● Raw data:

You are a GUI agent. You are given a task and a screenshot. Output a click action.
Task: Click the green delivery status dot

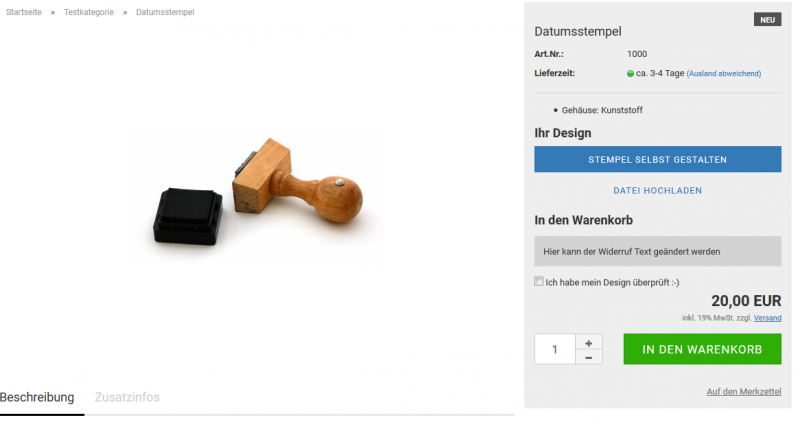[x=631, y=74]
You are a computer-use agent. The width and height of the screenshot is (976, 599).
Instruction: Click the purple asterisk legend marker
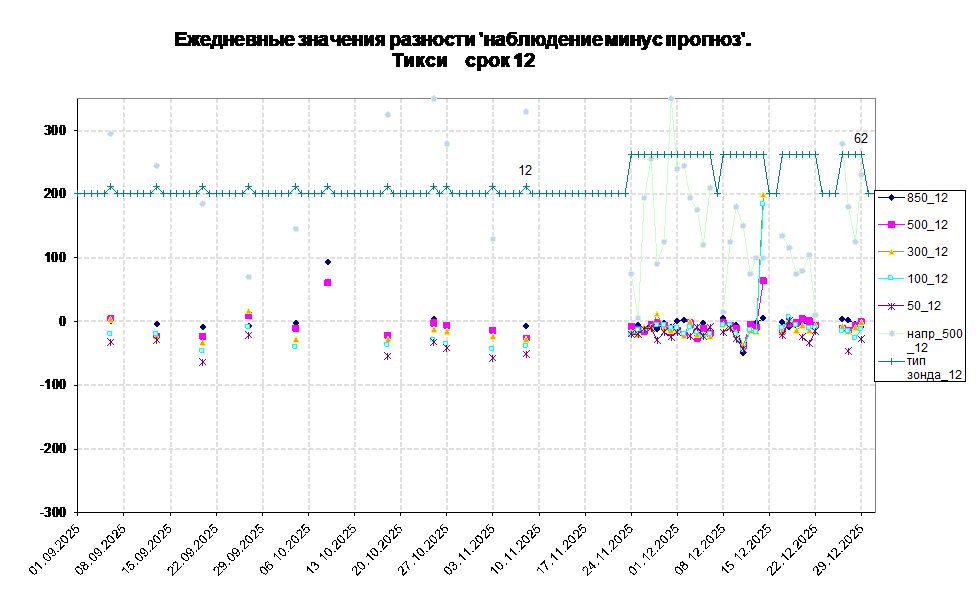(x=892, y=306)
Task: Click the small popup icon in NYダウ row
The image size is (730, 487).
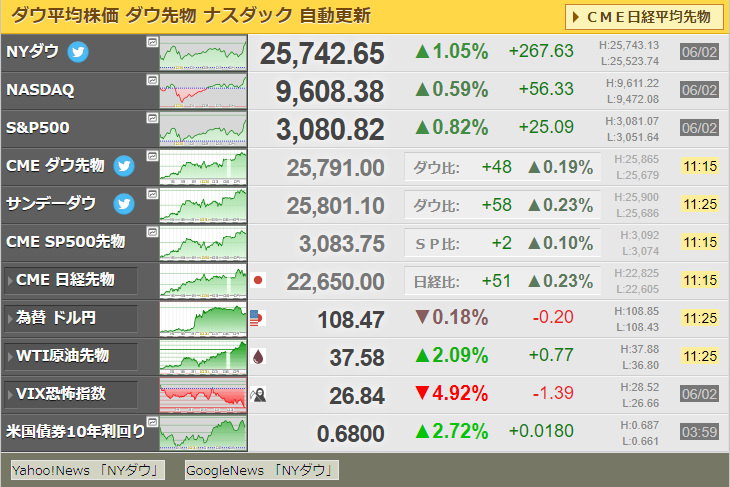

● Work required:
Every line of the listing must be reproduced exactly, though the pictures are to be left out.

● Completed exercise:
You are a GUI agent. You are given a task and a screenshot. Output a click action.
Task: Click the green delivery status dot

[x=631, y=74]
You are a computer-use agent. The width and height of the screenshot is (976, 599).
Instruction: Click the purple asterisk legend marker
(x=892, y=306)
Task: Click the small popup icon in NYダウ row
The image size is (730, 487).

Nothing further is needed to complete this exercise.